What is expected: Please reproduce everything from the line containing "You are a computer-use agent. Image" down to the line containing "coord(986,132)", swapping "Instruction" for "Goal" and leaving all else untouched.

Dataset items

----------------------------------------

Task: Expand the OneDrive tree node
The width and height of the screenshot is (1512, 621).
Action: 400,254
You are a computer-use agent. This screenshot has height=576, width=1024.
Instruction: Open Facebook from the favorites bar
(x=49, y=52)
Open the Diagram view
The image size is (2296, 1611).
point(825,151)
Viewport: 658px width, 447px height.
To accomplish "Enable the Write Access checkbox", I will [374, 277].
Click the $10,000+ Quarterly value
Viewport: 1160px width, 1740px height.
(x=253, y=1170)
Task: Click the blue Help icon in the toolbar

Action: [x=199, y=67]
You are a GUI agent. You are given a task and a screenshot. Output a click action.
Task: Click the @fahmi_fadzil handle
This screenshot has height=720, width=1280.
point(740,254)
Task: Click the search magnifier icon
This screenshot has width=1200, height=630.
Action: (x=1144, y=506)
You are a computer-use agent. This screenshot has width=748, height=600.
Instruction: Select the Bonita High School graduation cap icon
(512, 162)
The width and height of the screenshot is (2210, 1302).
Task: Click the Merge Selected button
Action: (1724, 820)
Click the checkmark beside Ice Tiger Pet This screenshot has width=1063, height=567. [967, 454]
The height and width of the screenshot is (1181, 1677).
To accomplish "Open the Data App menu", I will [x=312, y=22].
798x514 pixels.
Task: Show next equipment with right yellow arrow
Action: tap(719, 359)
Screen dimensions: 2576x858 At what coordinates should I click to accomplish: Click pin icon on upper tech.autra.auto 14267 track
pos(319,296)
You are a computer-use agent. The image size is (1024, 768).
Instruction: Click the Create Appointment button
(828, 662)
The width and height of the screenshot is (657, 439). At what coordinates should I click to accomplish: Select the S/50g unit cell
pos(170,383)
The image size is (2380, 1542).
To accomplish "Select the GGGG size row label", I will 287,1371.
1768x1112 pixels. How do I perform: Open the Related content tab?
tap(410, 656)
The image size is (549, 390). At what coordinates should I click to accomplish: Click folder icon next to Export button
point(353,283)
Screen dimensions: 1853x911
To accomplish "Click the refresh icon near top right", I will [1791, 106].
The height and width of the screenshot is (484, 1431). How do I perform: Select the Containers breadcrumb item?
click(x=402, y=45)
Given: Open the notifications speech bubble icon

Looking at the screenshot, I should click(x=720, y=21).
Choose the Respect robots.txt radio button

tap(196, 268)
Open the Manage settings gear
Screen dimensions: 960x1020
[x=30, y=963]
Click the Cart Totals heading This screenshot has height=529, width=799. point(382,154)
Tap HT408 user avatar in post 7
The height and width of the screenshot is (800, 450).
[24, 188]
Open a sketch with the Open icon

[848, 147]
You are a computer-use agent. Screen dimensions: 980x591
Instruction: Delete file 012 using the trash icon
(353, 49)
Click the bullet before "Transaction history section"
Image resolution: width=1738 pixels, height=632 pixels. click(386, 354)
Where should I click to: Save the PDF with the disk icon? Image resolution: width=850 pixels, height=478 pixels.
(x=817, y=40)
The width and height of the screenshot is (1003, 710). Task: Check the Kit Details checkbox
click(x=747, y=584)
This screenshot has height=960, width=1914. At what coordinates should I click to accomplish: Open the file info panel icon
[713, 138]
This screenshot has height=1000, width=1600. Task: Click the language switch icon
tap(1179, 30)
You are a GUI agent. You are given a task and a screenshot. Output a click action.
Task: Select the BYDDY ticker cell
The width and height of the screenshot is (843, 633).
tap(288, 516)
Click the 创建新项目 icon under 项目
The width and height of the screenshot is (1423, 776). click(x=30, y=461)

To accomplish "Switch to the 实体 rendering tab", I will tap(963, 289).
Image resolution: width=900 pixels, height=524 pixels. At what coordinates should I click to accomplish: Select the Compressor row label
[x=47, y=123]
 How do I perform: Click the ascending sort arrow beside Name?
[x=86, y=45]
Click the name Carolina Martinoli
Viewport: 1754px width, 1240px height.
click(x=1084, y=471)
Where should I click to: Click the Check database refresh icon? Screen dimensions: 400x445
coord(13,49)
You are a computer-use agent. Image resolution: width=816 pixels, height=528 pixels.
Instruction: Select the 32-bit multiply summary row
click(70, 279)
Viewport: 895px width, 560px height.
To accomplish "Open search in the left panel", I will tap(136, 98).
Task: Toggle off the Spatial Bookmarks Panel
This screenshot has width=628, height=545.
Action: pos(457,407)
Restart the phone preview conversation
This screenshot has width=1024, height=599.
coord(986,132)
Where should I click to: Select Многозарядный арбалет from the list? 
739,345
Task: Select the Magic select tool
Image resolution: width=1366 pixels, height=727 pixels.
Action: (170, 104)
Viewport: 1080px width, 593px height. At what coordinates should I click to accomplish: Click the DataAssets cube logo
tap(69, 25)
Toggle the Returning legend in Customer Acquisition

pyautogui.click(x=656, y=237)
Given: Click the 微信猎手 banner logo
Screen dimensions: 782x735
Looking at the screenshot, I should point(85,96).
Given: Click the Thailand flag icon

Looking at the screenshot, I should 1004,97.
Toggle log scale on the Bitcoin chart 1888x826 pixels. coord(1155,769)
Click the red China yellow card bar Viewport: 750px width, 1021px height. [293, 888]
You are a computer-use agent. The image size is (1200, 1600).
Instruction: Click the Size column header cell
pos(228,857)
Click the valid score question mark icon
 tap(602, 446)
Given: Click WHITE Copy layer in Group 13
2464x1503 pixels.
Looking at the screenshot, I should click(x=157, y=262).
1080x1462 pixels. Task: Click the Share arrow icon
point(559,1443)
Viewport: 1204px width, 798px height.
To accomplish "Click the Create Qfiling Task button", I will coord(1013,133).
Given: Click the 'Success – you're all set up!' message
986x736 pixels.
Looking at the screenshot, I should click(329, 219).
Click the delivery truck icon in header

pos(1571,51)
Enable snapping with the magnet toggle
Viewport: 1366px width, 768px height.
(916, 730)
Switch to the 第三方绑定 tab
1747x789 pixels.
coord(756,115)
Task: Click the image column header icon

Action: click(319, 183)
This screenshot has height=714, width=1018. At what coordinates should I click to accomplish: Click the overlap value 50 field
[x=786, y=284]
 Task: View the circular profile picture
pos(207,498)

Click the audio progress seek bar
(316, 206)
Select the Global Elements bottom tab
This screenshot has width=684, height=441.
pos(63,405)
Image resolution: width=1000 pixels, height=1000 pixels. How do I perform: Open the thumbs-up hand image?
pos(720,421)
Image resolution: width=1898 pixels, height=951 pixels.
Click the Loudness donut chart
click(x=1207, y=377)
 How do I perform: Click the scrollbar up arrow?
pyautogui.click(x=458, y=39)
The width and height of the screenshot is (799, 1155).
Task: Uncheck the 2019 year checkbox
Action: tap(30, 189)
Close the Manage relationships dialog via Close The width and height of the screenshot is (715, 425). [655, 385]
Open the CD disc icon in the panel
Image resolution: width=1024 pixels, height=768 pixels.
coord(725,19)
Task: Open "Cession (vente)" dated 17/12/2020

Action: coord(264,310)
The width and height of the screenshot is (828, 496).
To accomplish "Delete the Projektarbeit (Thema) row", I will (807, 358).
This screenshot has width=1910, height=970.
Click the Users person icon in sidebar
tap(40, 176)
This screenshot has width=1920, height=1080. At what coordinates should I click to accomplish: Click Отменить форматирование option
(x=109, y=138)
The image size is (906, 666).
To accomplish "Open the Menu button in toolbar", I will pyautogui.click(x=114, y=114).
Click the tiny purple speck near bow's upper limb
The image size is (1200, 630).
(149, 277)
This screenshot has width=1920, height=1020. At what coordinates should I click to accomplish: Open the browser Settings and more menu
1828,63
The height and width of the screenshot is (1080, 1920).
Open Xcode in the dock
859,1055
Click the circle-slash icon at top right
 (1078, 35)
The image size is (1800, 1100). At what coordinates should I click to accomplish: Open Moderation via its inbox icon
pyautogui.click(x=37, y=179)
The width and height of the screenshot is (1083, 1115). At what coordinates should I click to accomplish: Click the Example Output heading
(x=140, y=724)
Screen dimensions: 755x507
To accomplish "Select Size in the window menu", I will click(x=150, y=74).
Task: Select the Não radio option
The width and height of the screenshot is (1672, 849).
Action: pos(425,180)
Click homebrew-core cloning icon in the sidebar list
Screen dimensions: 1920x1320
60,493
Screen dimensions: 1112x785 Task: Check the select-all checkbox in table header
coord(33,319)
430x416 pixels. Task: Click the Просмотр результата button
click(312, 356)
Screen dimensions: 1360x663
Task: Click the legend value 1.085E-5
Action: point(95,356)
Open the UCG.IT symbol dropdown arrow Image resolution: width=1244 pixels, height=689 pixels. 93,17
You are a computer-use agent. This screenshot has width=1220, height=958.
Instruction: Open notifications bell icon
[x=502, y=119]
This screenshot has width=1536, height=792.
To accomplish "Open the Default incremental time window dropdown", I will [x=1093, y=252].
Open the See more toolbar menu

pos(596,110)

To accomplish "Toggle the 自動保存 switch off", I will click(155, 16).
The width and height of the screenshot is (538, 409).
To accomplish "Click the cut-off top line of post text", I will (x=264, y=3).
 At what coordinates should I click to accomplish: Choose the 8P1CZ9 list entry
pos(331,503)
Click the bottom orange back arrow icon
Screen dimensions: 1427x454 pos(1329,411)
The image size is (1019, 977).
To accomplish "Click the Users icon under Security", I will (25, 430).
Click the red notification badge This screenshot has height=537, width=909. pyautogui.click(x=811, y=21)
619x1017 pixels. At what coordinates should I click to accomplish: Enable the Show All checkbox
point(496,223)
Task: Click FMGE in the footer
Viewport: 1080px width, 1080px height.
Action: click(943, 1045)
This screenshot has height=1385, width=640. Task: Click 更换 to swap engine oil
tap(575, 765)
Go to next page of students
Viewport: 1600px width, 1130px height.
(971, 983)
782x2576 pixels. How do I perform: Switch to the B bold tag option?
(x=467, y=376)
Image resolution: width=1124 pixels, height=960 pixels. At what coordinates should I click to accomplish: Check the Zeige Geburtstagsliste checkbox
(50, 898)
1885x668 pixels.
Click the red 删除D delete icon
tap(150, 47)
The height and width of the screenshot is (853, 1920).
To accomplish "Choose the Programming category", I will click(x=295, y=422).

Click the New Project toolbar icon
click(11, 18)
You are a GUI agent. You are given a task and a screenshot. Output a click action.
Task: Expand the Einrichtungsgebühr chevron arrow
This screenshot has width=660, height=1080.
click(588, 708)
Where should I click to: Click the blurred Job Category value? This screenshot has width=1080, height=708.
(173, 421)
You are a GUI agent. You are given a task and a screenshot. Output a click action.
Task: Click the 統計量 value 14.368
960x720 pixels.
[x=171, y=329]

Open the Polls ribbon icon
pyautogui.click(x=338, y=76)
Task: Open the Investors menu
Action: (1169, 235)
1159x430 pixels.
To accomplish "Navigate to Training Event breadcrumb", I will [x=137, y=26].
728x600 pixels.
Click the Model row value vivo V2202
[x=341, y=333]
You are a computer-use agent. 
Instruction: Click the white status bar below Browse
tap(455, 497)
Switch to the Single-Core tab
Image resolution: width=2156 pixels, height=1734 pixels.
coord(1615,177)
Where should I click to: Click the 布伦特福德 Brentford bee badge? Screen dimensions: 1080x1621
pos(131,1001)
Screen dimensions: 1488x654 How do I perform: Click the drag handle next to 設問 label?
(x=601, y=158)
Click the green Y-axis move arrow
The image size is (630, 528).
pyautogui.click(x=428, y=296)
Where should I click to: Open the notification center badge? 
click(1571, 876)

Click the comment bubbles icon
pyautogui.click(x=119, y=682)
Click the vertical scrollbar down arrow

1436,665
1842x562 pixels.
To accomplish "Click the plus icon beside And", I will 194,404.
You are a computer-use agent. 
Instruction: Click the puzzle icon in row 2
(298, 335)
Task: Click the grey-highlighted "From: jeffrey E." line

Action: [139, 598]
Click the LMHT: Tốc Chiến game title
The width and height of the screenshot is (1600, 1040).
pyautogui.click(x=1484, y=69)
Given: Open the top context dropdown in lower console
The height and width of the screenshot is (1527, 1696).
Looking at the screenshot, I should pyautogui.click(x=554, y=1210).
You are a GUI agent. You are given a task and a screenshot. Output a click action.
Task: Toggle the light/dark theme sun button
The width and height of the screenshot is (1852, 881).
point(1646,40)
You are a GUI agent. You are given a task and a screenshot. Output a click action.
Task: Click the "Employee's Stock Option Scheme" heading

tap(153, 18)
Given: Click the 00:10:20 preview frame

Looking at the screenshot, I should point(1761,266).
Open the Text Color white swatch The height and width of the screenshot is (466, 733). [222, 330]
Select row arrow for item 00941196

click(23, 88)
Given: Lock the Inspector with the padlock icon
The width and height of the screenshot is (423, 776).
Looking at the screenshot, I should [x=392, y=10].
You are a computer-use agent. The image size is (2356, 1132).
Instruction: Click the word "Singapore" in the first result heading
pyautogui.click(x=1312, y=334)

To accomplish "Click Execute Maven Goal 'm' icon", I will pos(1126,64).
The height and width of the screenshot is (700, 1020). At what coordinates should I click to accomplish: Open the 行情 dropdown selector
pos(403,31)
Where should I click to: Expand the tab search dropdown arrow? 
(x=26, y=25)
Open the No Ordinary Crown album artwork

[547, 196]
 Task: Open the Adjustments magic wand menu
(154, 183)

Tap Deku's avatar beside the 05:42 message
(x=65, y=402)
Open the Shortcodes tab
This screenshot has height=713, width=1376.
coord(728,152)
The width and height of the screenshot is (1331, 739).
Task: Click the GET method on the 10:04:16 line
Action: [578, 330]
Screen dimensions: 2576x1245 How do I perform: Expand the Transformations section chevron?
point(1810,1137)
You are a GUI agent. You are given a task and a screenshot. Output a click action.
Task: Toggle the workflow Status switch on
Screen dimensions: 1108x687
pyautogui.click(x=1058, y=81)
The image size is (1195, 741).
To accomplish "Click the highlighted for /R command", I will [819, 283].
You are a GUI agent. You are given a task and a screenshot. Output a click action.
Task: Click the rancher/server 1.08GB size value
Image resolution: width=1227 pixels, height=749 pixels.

----------------------------------------

Result:
You are a computer-use agent. Image resolution: width=816 pixels, height=528 pixels.
Goal: Select the 32-bit multiply summary row
click(70, 279)
Viewport: 895px width, 560px height.
To accomplish "Open search in the left panel", I will tap(136, 98).
Task: Toggle off the Spatial Bookmarks Panel
This screenshot has width=628, height=545.
Action: pos(457,407)
Restart the phone preview conversation
This screenshot has width=1024, height=599.
coord(986,132)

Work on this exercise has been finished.